TEXT TO READ:

In the case of artificial neural networks, your question can be (partially) answered by looking at the definition of the operation that an artificial neuron performs. An artificial neuron is usually defined as a linear combination of its inputs, followed by the application of a non-linear activation function (e.g. the hyperbolic tangent or ReLU). More formally, a neuron $i$ in layer $l$ performs the following operation

\begin{align} o_i^l = \sigma \left(\sum_{j=1}^N w_j o_j^{l-1} \right) \tag{1}\label{1}, \end{align}

where $o_j^{l-1}$ is the output from neuron $j$ in layer $l-1$ (the previous layer), $w_j$ the corresponding weight, $\sigma$ an activation function and $N$ the number of neurons from layer $l-1$ connected to neuron $i$ in layer $l$.

Let's assume that $\sigma$ is the ReLU, which is defined as follows

$$ \sigma(x)=\max(0, x) $$

which means that all negative numbers become $0$ and all non-negative numbers become themselves.

In equation \ref{1}, if $w_j$ and $o_j^{l-1}$ have the same sign, then the product $w_j o_j^{l-1}$ is non-negative (positive or zero), else it is negative (or zero). Therefore, the sign of the output of neuron $j$ in layer $l-1$ alone does not fully determine the effect on $o_i^l$, but the sign of the $w_j$ is also required.

ENTRIES PROVIDED:
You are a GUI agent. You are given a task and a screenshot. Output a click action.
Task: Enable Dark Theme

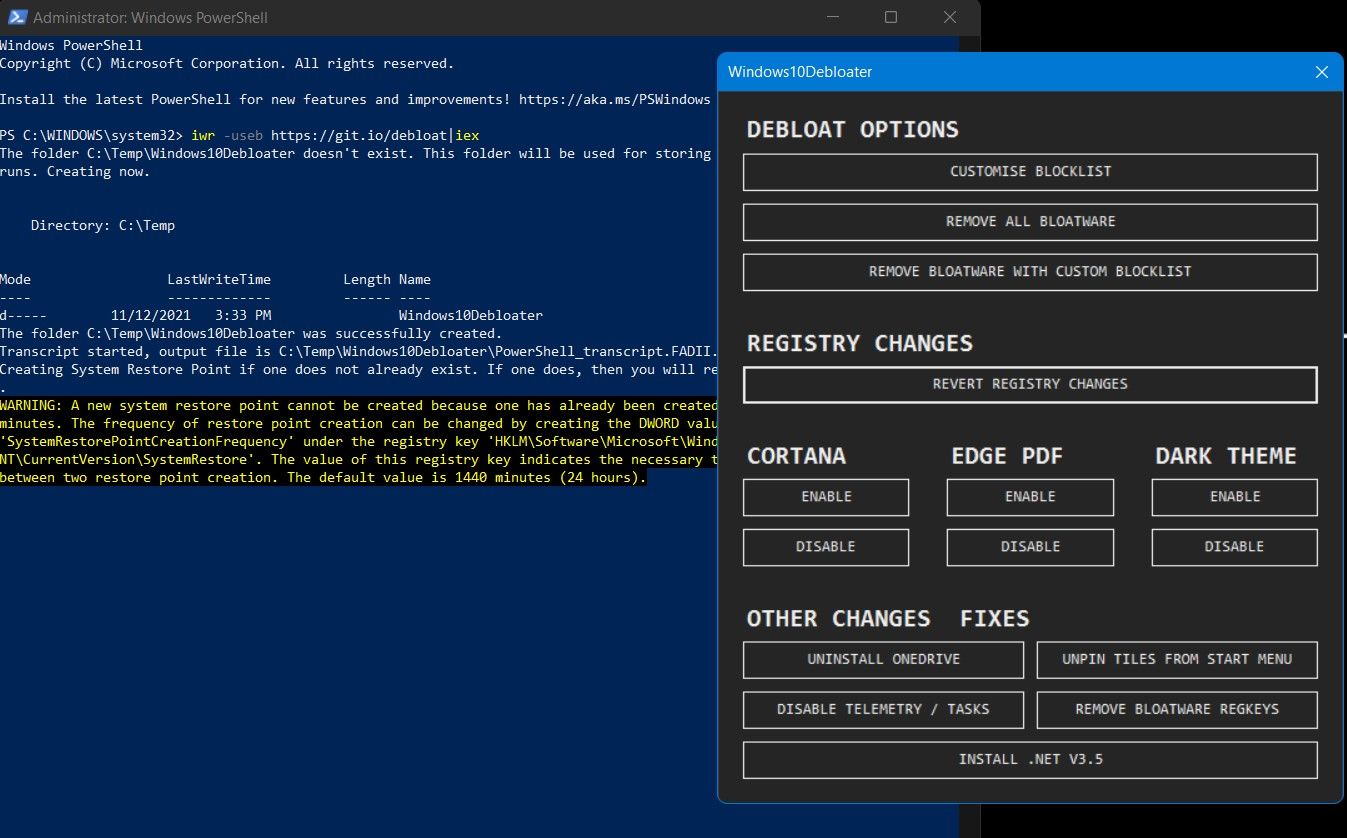tap(1234, 497)
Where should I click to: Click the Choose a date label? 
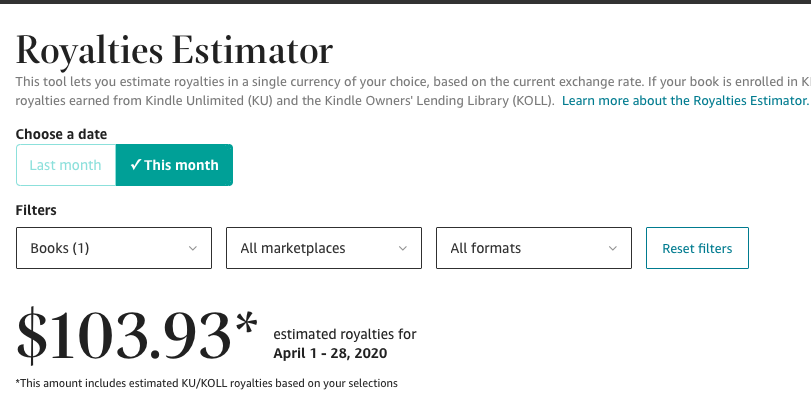[61, 134]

SET OF TASKS:
A) According to the passage on artificial neurons, why does the sign of the output of neuron $j$ in layer $l-1$ alone not fully determine its effect on $o_i^l$? Answer in one to three sentences.
B) Carry on the passage on artificial neurons, starting after its last sentence.
The lines don't figure in anything you are asked to do.

ANSWERS TO THE EXERCISES:
A) The effect enters through the product $w_j o_j^{l-1}$. That product is non-negative when $w_j$ and $o_j^{l-1}$ share a sign and negative (or zero) otherwise, so the sign of $w_j$ is needed as well.

B)
Let's suppose that the product $w_j o_j^{l-1}$ is negative, then, of course, this will negatively contribute to the sum in equation \ref{1}. In any case, even if the sum $\sum_{j=1}^N w_j o_j^{l-1}$ is negative, if $\sigma$ is the ReLU, no matter the magnitude of the negative number, $o_i^l$ will always be zero. However, if the activation function is hyperbolic tangent, the magnitude of a negative $\sum_{j=1}^N w_j o_j^{l-1}$ affects the magnitude of $o_i^l$. More precisely, the more negative the sum is, the closest $o_i^l$ is to $-1$.

To conclude, in general, the effect of the sign of an output of an artificial neuron on neighboring neurons depends on the activation function and the learned weights, which depend on the error the neural network is making (assuming the neural network is trained with gradient descent combined with back-propagation), which in turn depends on the training dataset, the loss function, the architecture of the neural network, etc.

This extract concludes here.